▸ **Extrait**
+---+
Mitridate, re di Ponto - Mozart - ROH Londres - 24 et 26 juin 2017 -
Mitridate, re di Ponto
Wolfgang Amadeus Mozart
Livret : Vittorio Amedeo Cigna-Santi
Mise en scène : Graham Vick
Lumière : Nick Chelton
Chorégraphie et mouvements sur scène : Ron
Howell
Direction musicale : Christophe Rousset
Mitridate : Michael Spyres
Aspasia : Albina Shagimuratova
Sifare: Salome Jica
Farnace : Bejun Mehta
Ismene : Lucy Crowe
Marzio : Rupert Charlesworth
Arbate : Jennifer Davis
La production de Vick date de 1991. Avec la
direction soignée et inspirée de Rousset, et la qualité des interprètes, c'est
le clou du spectacle.
Générale du 24 juin et Première du 26 juin 2017, Royal Opera House - London.
Mitridate est un opéra d'extrême jeunesse
de Mozart, quoique, concernant son génie précoce, l'échelle du temps n'est pas
forcément la même. Il n'a "que" 14 ans quand il écrit cet opéra
seria, sur la base d'un livret de Vittorio Amedeo Cigna-Santi, d'après la
tragédie de Racine.
L'opéra comprend de nombreux airs virtuoses
et une redoutable partition pour Mitridate le rôle-titre qui contraint le ténor
à des sauts d'octaves entiers à plusieurs reprises.
Les deux fils de Mitridate, Farnace et
Siprare, étaient prévus pour des castrats, l'ainé en alto et le plus jeune en
sopraniste, les autres rôles sont deux sopranos (Ismène et Aspasia) et un ténor
(Marzio).
Autant dire qu'on navigue dans les notes
hautes globalement, et que l'orchestre assez léger, accompagne discrètement les
grands airs (il n'y a que deux ensembles), après une ouverture assez
impressionnante qui témoigne déjà de la maitrise mozartienne et de son génie.
Christophe Rousset dirige un ensemble de
très haute tenue musicale et vocale avec beaucoup de grâce et de pertinence,
pour une soirée de réussie globalement malgré les très grandes acrobaties de la
partition et la longueur de l'opéra : trois heures de musique plus deux
entractes de 20 et 25 minutes. Peu de spectateurs sont partis avant la fin
malgré la longueur peu usitée surtout pour un opéra dont l'intrigue est assez
réduite.
Mitridate est un opéra rempli de surprises
et de petits joyaux musicaux, qui gagne à être écouté plusieurs fois avant de
livrer tous ses secrets.
Et l'étonnante mise en scène de Graham Vick
rajoute à l'intérêt globale du spectacle en valorisant par une beauté plastique
époustouflante, la grâce pure de la musique de Mozart.
+---+
▸ **Données fournies**
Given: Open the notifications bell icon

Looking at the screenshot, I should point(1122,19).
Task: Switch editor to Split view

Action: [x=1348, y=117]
+---+
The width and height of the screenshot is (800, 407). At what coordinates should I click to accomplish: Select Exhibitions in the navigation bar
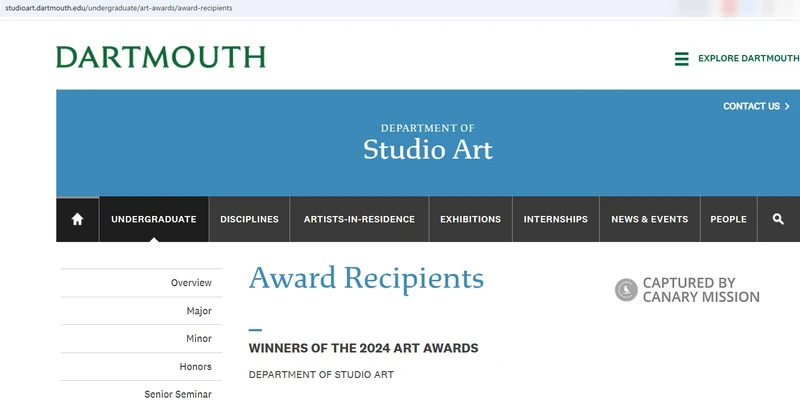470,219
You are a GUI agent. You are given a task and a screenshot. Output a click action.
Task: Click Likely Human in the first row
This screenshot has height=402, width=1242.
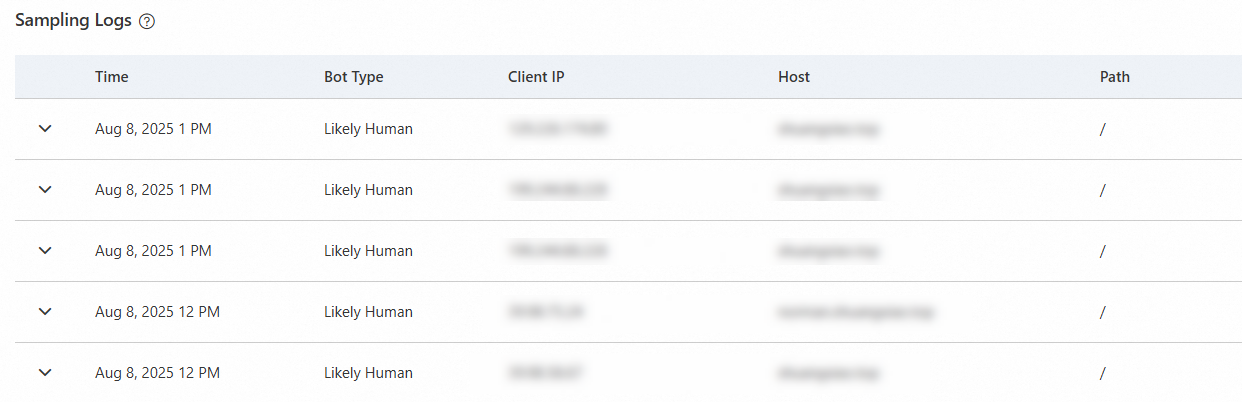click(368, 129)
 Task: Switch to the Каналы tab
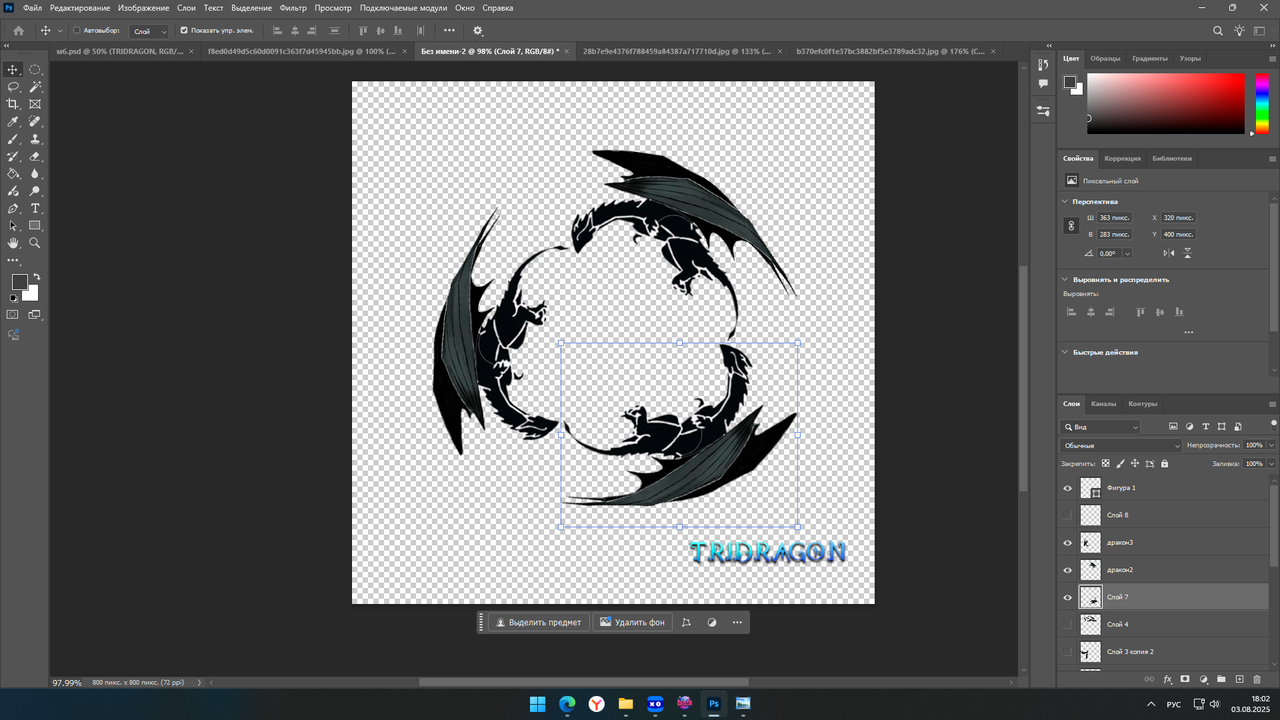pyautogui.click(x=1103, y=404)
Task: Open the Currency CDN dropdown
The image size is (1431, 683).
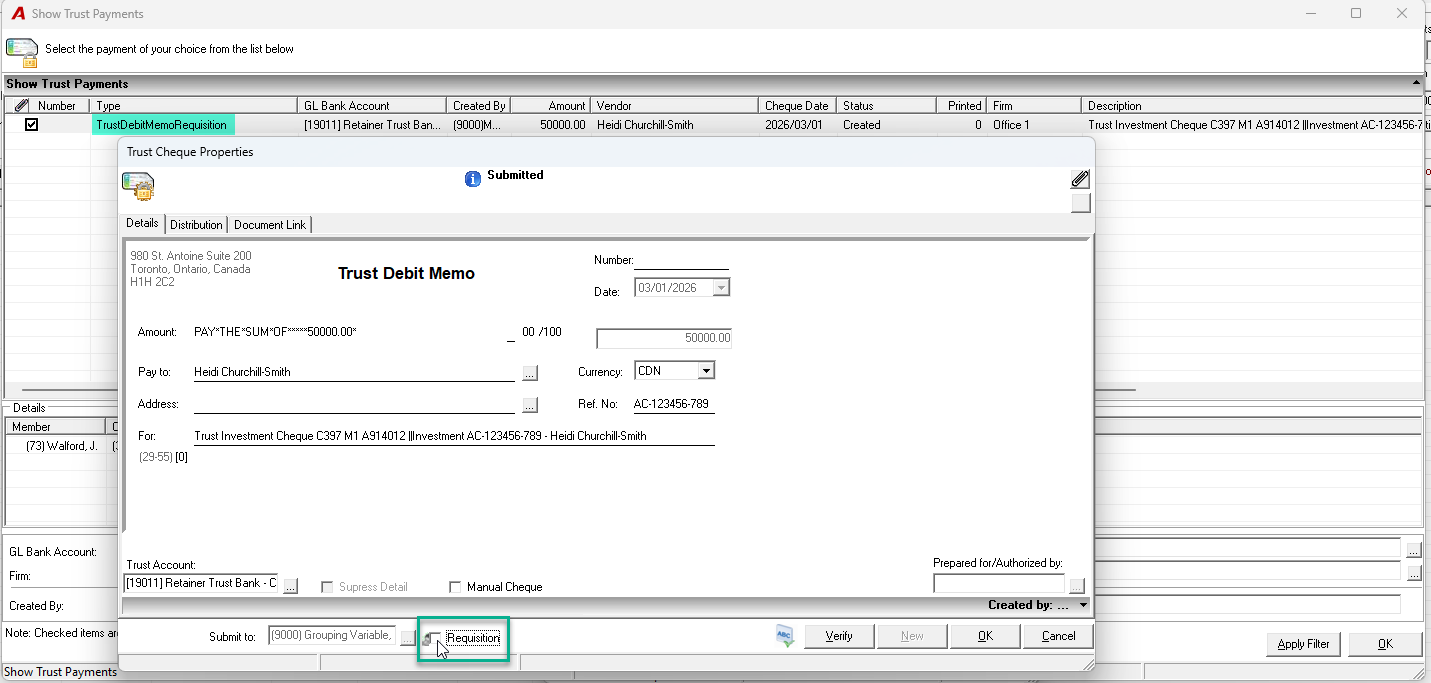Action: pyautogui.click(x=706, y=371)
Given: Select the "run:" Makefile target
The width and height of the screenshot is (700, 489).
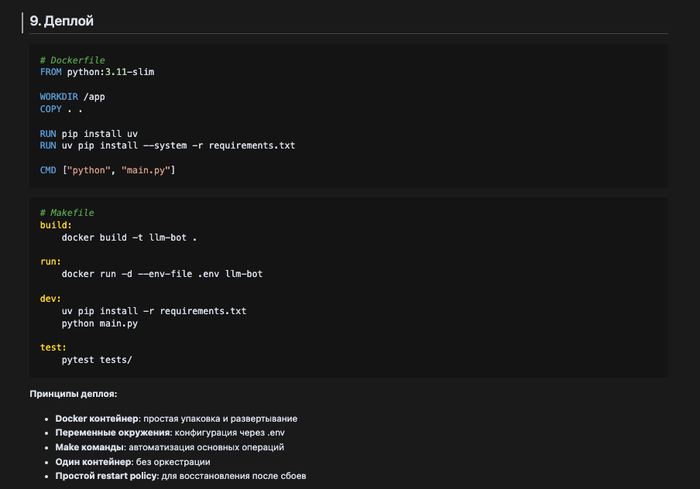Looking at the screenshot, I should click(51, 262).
+---+
▸ **Consignes**
1 > D'après la critique, pourquoi peut-on dire que l'opéra navigue globalement dans les notes hautes ? Répondez en une à trois phrases.
2 > Réécrivez le passage de la critique allant de « Les deux fils » jusqu'à « de son génie. » inclus, en remplaçant « ouverture » par « introduction ».
Les items ne sont pas nécessaires ici.

▸ **Corrigés**
1 > Les deux fils de Mitridate, Farnace et Siprare, étaient prévus pour des castrats, l'aîné en alto et le plus jeune en sopraniste. Les autres rôles sont deux sopranos, Ismène et Aspasia, et un ténor, Marzio.

2 >
Les deux fils de Mitridate, Farnace et
Siprare, étaient prévus pour des castrats, l'ainé en alto et le plus jeune en
sopraniste, les autres rôles sont deux sopranos (Ismène et Aspasia) et un ténor
(Marzio).
Autant dire qu'on navigue dans les notes
hautes globalement, et que l'orchestre assez léger, accompagne discrètement les
grands airs (il n'y a que deux ensembles), après une introduction assez
impressionnante qui témoigne déjà de la maitrise mozartienne et de son génie.